L'art. 46 della legge 6 marzo 1998 n. 40, ripreso dall'art. 47 del D.L.vo 25.7.1998 n. 286 (Testo unico delle disposizioni concernenti la disciplina dell'immigrazione e norme sulla condizione dello straniero), ha abrogato espressamente l'art. 151 T.U.L.P.S., e al tempo stesso ha ripristinato una corrispondente figura di reato (art.13 c. 13 D.L.vo 286/98), limitata alla violazione infraquinquennale del divieto di rientro nel territorio dello Stato dello straniero espulso (in tema, Cass, Sez. 1^, 22.5.2000, Zawadka, RV. 216092). L'espulsione a carico dell'ID era stata disposta in data 16.3.95 dal Prefetto di Genova (il Questore della stessa città, menzionato nel capo d'imputazione, era solo competente all'esecuzione del provvedimento), vale a dire da un'autorità legittimata ad emettere tale provvedimento sia in base in base alla legge allora vigente, sia in base alla nuova normativa successivamente emanata.

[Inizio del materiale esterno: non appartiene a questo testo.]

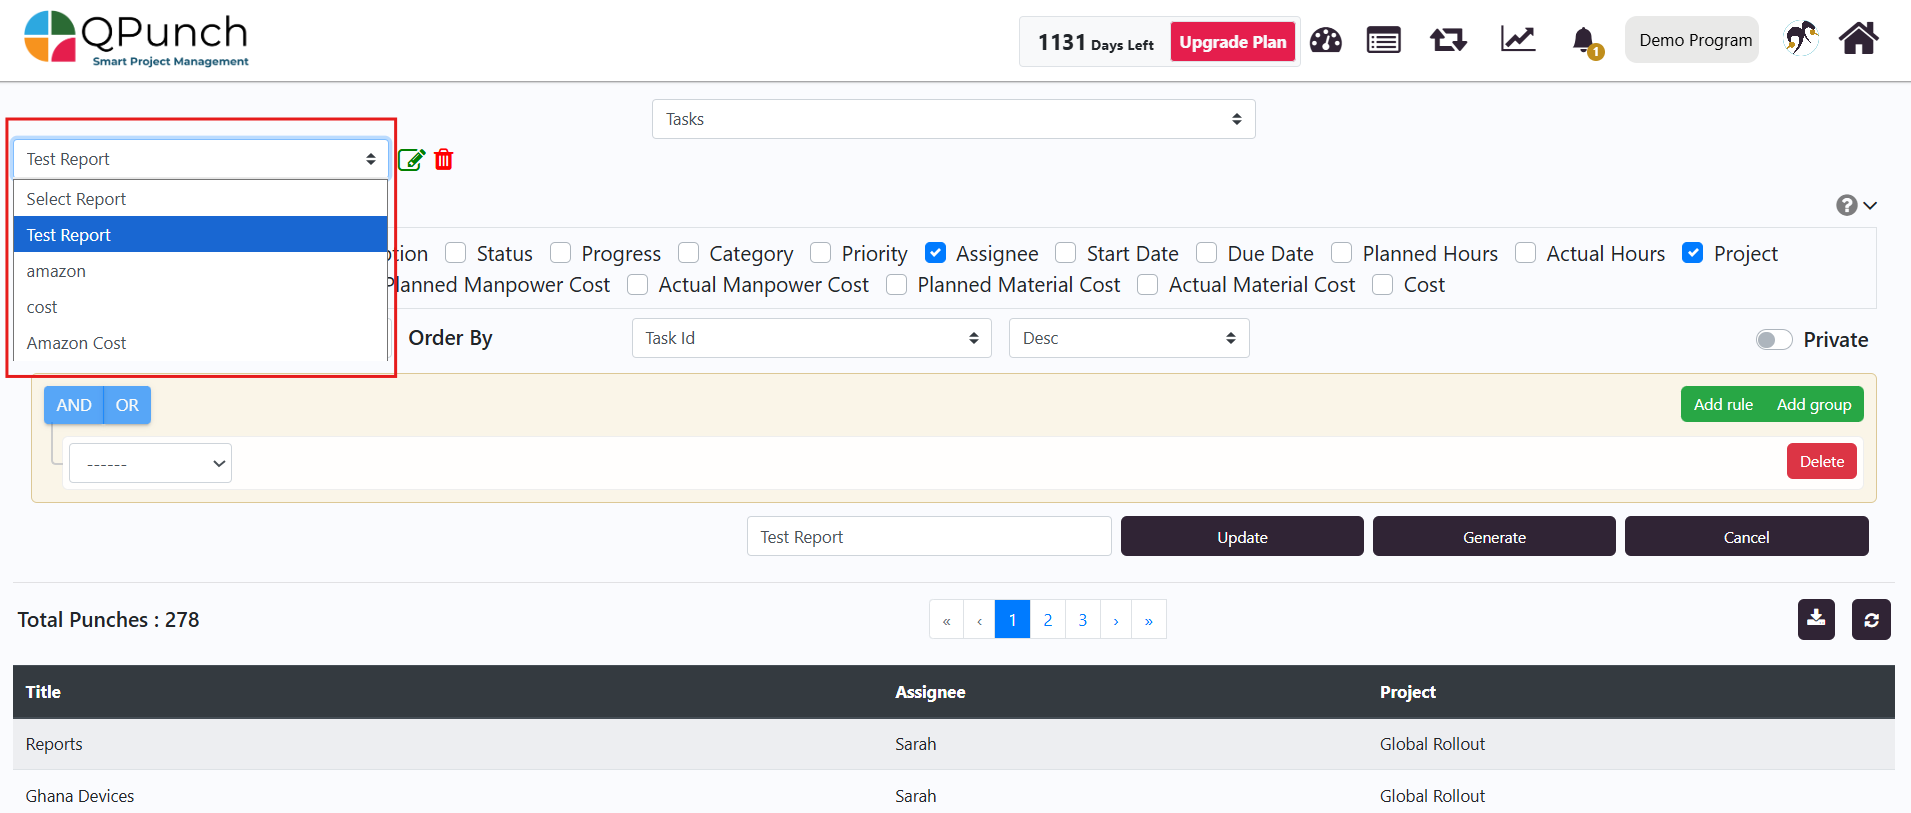The image size is (1911, 813).
Task: Open the Desc sort direction dropdown
Action: (x=1128, y=338)
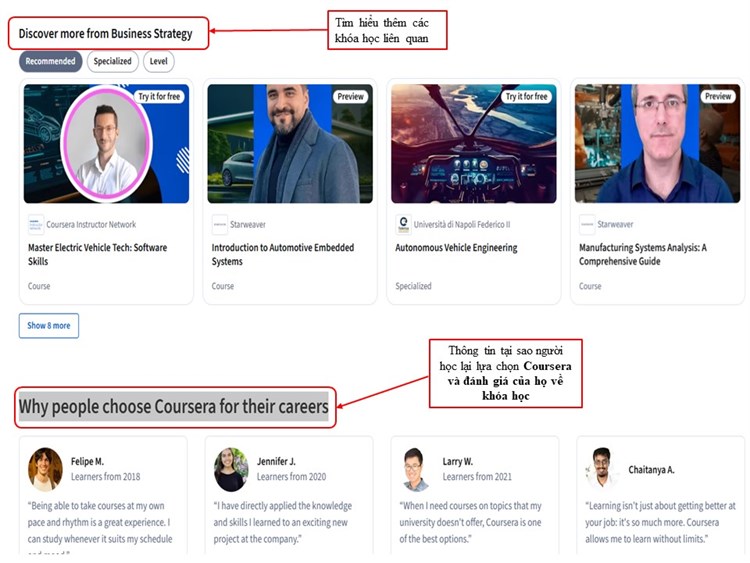
Task: Expand list with Show 8 more
Action: tap(49, 326)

Poiché il rientro non autorizzato in Italia dello straniero espulso, accertato in data 13.3.98, entro il quinquennio indicato dalla nuova norma incriminatrice, costituisce reato ai sensi di entrambe le leggi succedutesi nel tempo, non si ravvisa alcuna violazione di norma sostanziale o dell'art. 129 c.p.p. nella sentenza impugnata. Il ricorso deve essere quindi respinto, con condanna del ricorrente al pagamento delle spese processuali a norma dell'art. 616 c.p.p.
P.Q.M.
rigetta il ricorso e condanna il ricorrente al pagamento delle spese processuali.
Così deciso in Roma, il 31 gennaio 2001.